Damian menaikkan sebelah alisnya seraya menatap Indi yamng masih berpikir keras agar mau melayaninya di pagi hari itu.

“Ya sudah kalau tidak mau. Nanti saja, dan masih banyak waktu yang bisa aku tagih. Enjoy, Indi. Hati-hati selama jogging-nya. Jangan sampai menginjak bulu babi.”

Indi menatap Damian dengan rasa bersalah bersarang di dalam hatinya. Ia kemudian menelan salivanya dengan pelan dan mengatur napasnya. “Cukup setengah jam aja, yaa!”

Come!” ucap Damian dengan suara lembutnya.

Indi lantas menghampiri lelaki itu. Ia menatapnya dengan wajah datar kemudian menghela napas kasar seraya mengikat rambut panjangnya itu.

“Ingat ya, Damian. Hanya setengah jam, nggak boleh lewat dari itu!” ucap Indi kembali mengingatkan Damnian.

Bukan menjawab, Damian menarik tangan Indi dan melingkarkan tangannya di ceruk leher jenjang putih mulus Indi. Meraup bibir itu dengan penuh nafsu. Gerakan tangannya beralih pada bagian dada Indi. Meremas bentuk bulat indah itu dengan gairah yang sudah membara dalam dirinya.

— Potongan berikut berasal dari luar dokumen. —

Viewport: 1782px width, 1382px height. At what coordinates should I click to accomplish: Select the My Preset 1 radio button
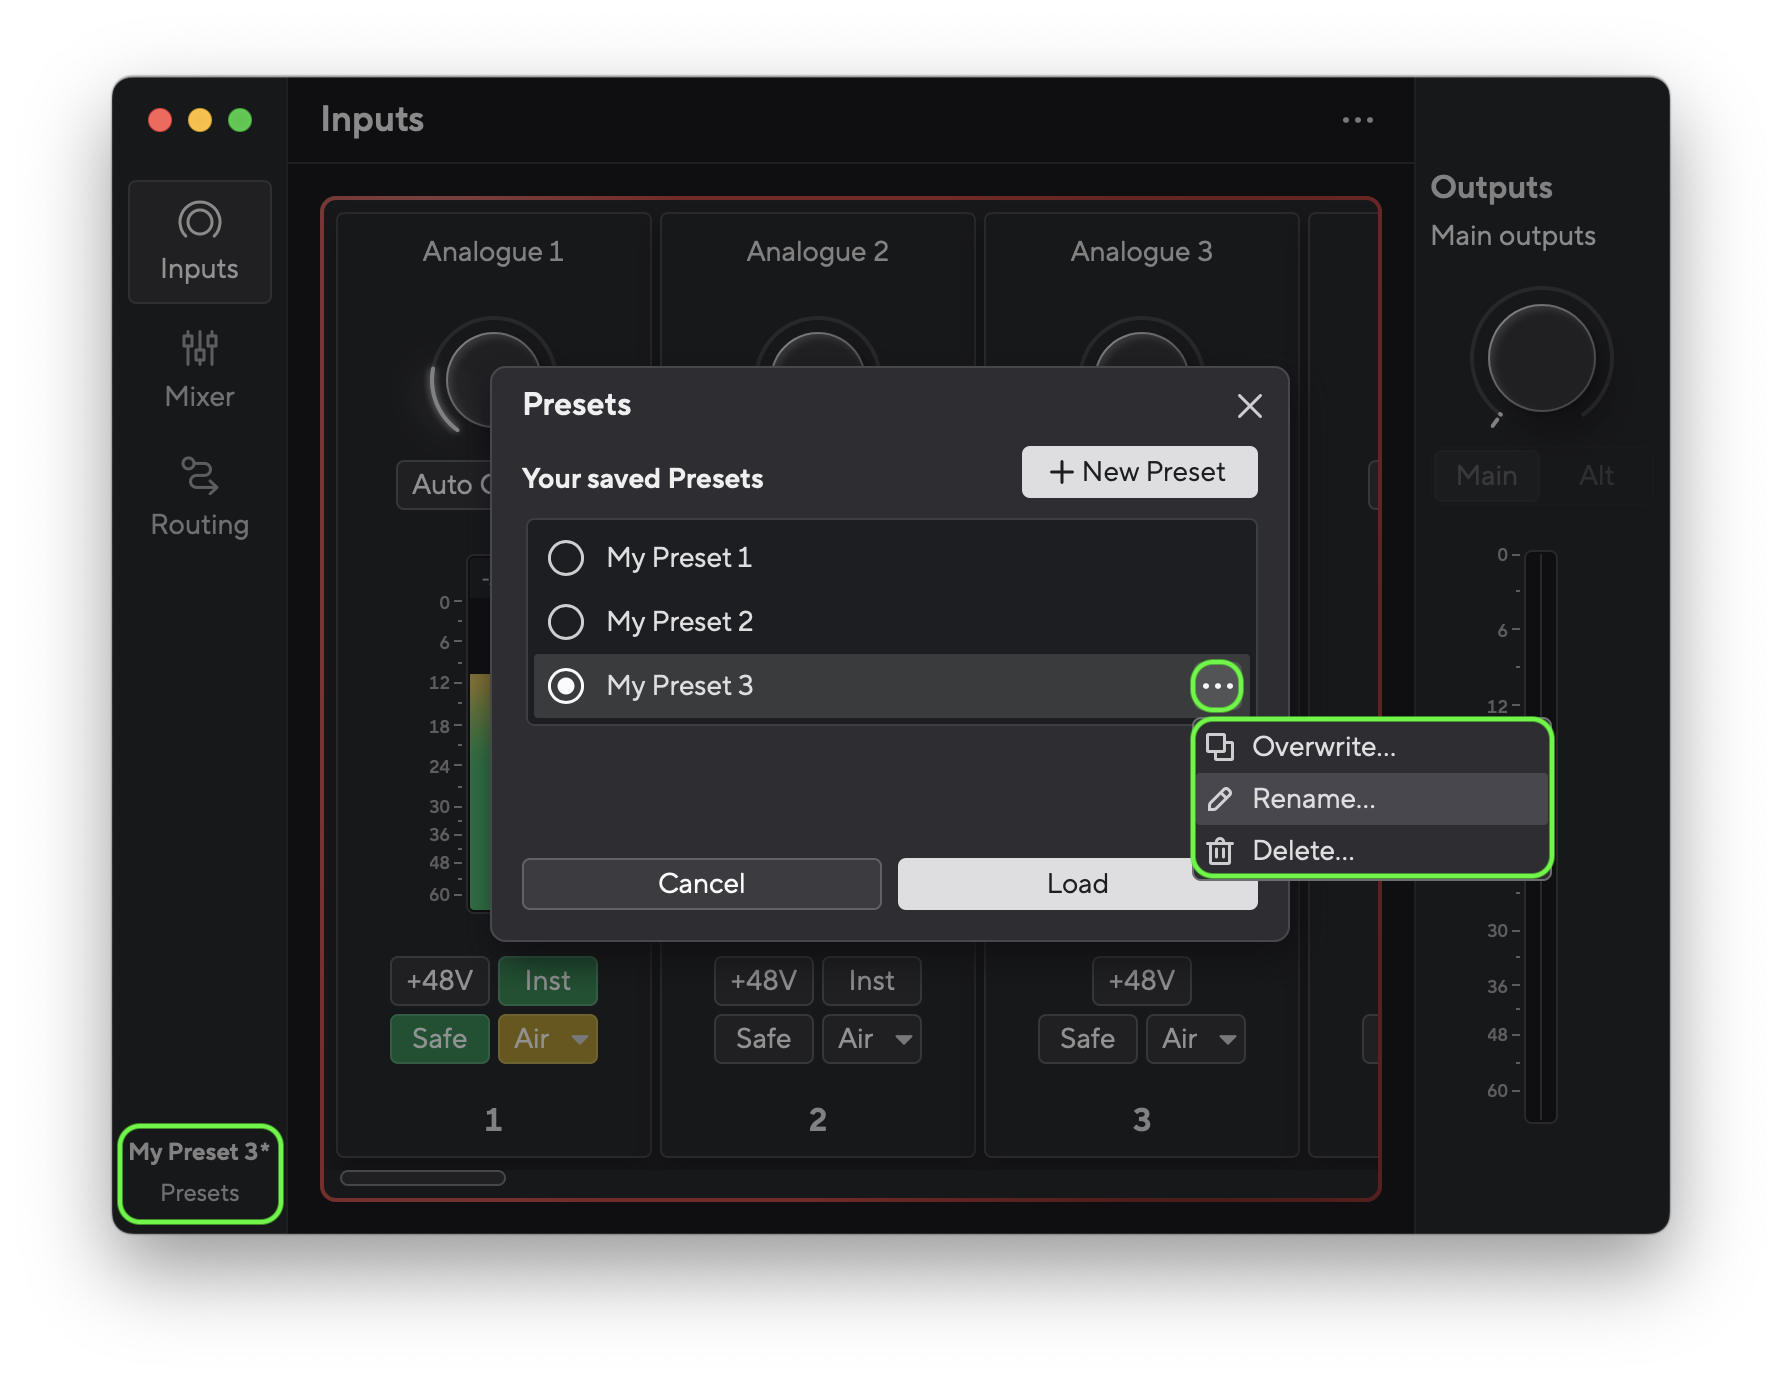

Ciumannya semakin dalam. Damian membuka tali lingerie yang dikenakan oleh Indi hingga kini perempuan itu polos tak mengenakan apa pun. Sementara Damian masih mengenakan celana pendek dengan pedang sakti sudah memancarkan signal, berdiri tegak, siap menghadang lembah hitam milik sang istri.

“Ough, Damian ….” Indi menggigit bibir bawahnya seraya menikmati sentuhan Damian yang kini tengah menciumi leher jenjangnya.